Overview

On July 20, 2016 we experienced a 34 minute outage starting at 14:44 UTC. It took 10 minutes to identify the cause, 14 minutes to write the code to fix it, and 10 minutes to roll out the fix to a point where Stack Overflow became available again.

The direct cause was a malformed post that caused one of our regular expressions to consume high CPU on our web servers. The post was in the homepage list, and that caused the expensive regular expression to be called on each home page view. This caused the home page to stop responding fast enough. Since the home page is what our load balancer uses for the health check, the entire site became unavailable since the load balancer took the servers out of rotation.

Follow-up Actions

• Audit our regular expressions and post validation workflow for any similar issues
• Add controls to our load balancer to disable the healthcheck – as we believe everything but the home page would have been accessible if it wasn’t for the the health check
• Create a “what to do during an outage” checklist since our StackStatus Twitter notification was later than we would have liked (and a few other outage workflow items we would like to be more consistent on).

Technical Details

The regular expression was: ^[\s\u200c]+|[\s\u200c]+$ Which is intended to trim unicode space from start and end of a line. A simplified version of the Regex that exposes the same issue would be \s+$ which to a human looks easy (“all the spaces at the end of the string”), but which means quite some work for a simple backtracking Regex engine. The malformed post contained roughly 20,000 consecutive characters of whitespace on a comment line that started with -- play happy sound for player to enjoy. For us, the sound was not happy.

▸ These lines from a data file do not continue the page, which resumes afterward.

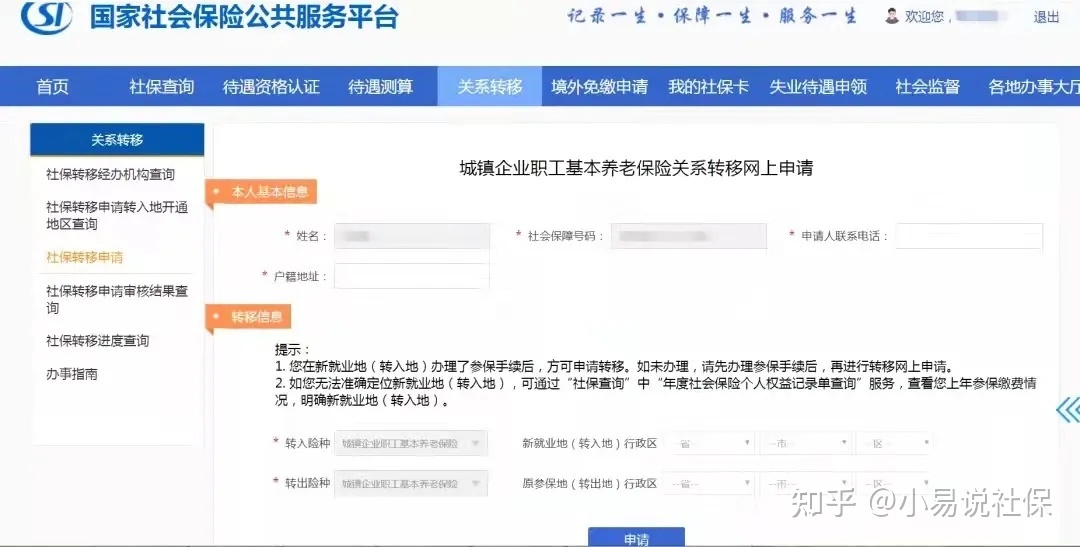Go to 我的社保卡 in the nav bar
The height and width of the screenshot is (547, 1080).
[x=708, y=87]
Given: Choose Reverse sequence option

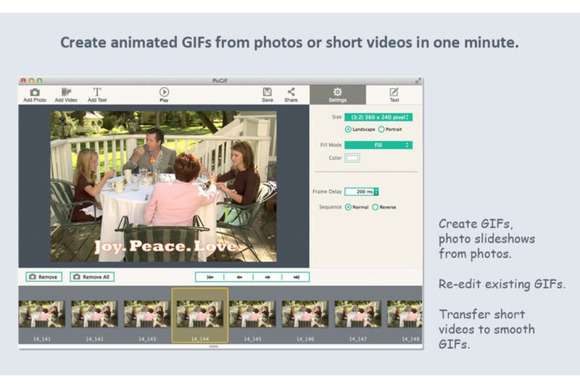Looking at the screenshot, I should (x=375, y=207).
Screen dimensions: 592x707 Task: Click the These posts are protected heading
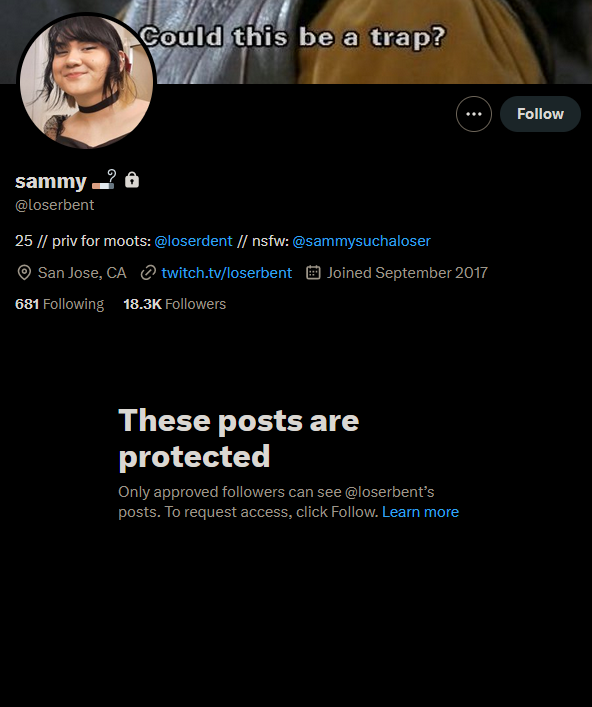pyautogui.click(x=239, y=438)
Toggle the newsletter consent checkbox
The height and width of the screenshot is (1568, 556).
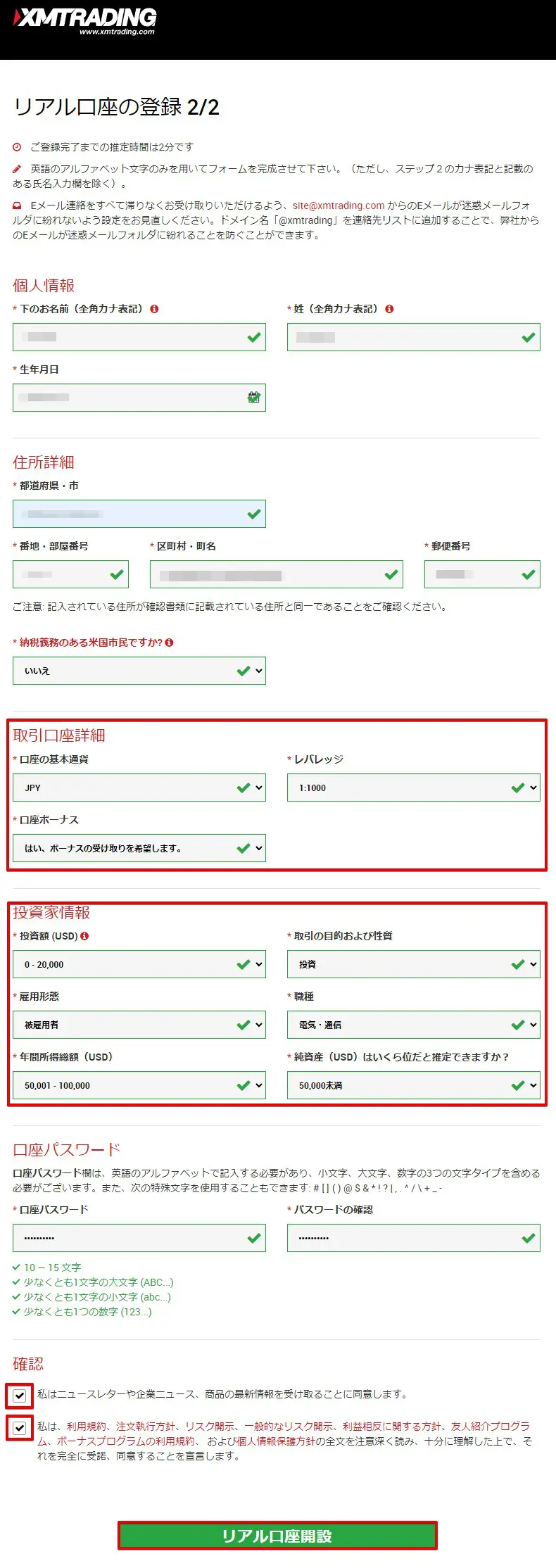20,1395
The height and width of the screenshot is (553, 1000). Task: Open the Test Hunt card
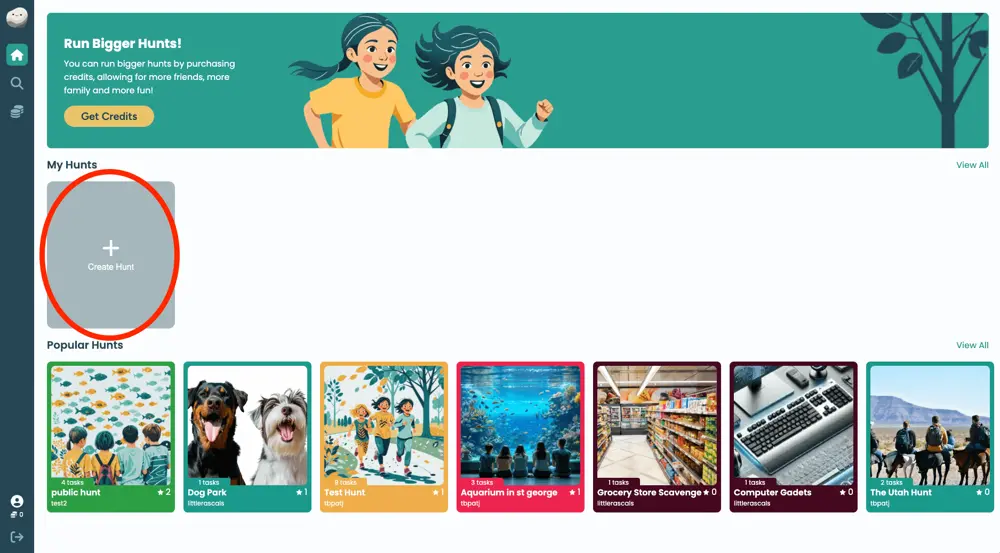(x=384, y=437)
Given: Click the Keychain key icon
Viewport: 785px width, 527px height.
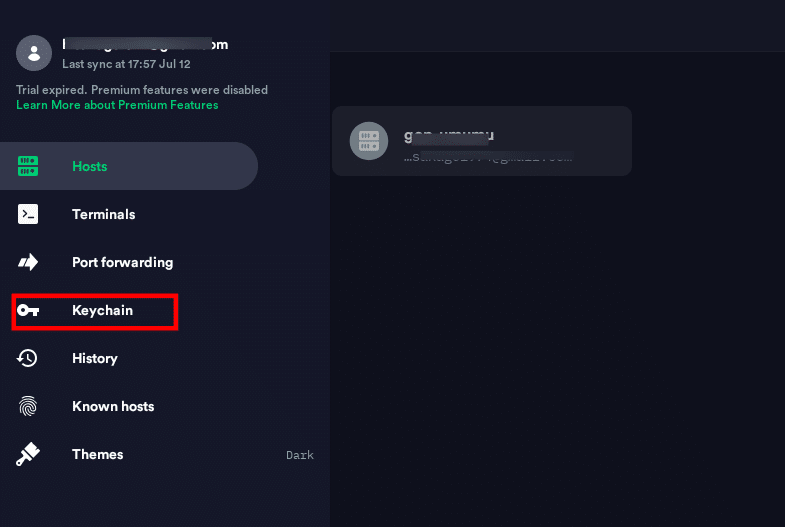Looking at the screenshot, I should (x=28, y=311).
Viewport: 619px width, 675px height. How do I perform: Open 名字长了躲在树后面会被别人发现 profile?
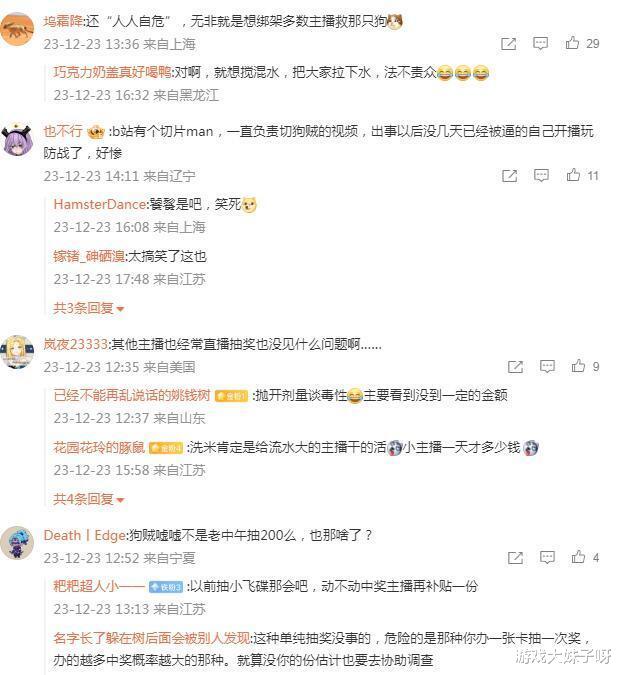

If the string to be matched against contains 20,000 space characters in a row, but not at the end, then the Regex engine will start at the first space, check that it belongs to the \s character class, move to the second space, make the same check, etc. After the 20,000th space, there is a different character, but the Regex engine expected a space or the end of the string. Realizing it cannot match like this it backtracks, and tries matching \s+$ starting from the second space, checking 19,999 characters. The match fails again, and it backtracks to start at the third space, etc.

So the Regex engine has to perform a “character belongs to a certain character class” check (plus some additional things) 20,000+19,999+19,998+…+3+2+1 = 199,990,000 times, and that takes a while. This is not classic catastrophic backtracking (talk on backtracking) (performance is O(n²), not exponential, in length), but it was enough. This regular expression has been replaced with a substring function.